───── Data extracts ─────

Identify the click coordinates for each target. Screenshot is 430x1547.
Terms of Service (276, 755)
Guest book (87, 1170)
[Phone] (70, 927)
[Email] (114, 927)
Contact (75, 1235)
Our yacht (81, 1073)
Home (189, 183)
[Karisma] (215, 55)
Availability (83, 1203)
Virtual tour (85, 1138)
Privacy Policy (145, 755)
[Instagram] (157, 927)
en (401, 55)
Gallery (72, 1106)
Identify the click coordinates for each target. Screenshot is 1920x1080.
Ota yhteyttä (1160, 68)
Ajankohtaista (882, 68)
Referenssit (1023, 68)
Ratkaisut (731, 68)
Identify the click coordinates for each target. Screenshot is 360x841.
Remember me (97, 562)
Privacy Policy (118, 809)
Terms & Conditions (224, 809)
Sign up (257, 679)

─────

Task statement:
Nothing but the lines from the one containing "en (401, 55)" to the last line of the listing above belongs in the answer; restate each word for word.

Result for this task:
en (401, 55)
Gallery (72, 1106)
Identify the click coordinates for each target. Screenshot is 1920x1080.
Ota yhteyttä (1160, 68)
Ajankohtaista (882, 68)
Referenssit (1023, 68)
Ratkaisut (731, 68)
Identify the click coordinates for each target. Screenshot is 360x841.
Remember me (97, 562)
Privacy Policy (118, 809)
Terms & Conditions (224, 809)
Sign up (257, 679)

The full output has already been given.